The best sentences use a minimum of words to achieve their purpose. They slip easily into the minds of your audience and don’t give them the verbal equivalent of atherosclerosis. As Truman Capote said: “I believe more in the scissors than I do in the pencil.” Here are five ways good editors cut the clutter:
1. Take a rapier to redundancies. Look out for words that are simply repeating what other words are saying. Here are a few common examples of redundant words: (all-time) record, eradicate (completely), (new) innovation, (still) persists, (very) pregnant and at this point (in time). This bad habit is also called tautology.
2. Release hot air. Many phrases, when subjected to an editor’s keen eye, show themselves to have little or no meaning. These include such waffle as for all intents and purposes, the point I am trying to make and in the final analysis.
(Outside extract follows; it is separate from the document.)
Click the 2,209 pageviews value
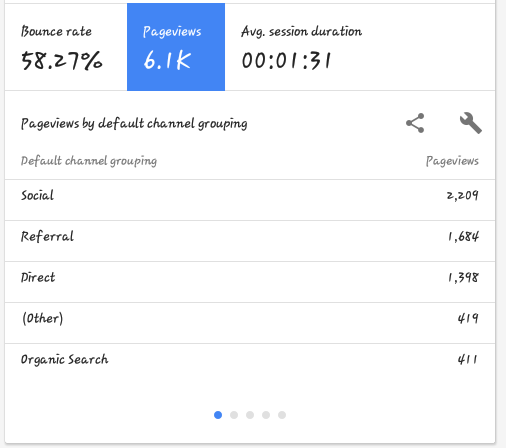This screenshot has height=448, width=506. tap(463, 196)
3. Get active. The active voice, where the subject of the sentence is actively doing something, is crisper and shorter than the passive voice. So write we have cut costs rather than costs have been cut by us.
4. Use lean phraseology. The payments that were made by the bank can be cut to the payments made by the bank or further to the bank’s payments.
5. Avoid circumlocution. This literally means talking around, in other words using a number of words where a few or even one would do. ‘The reason for’, ‘due to the fact that’ and ‘on the grounds that’ can all be replaced by because, since or why. Similarly, ‘has the opportunity to’, is able to and has the capacity for can all be replaced by a simple ‘can’.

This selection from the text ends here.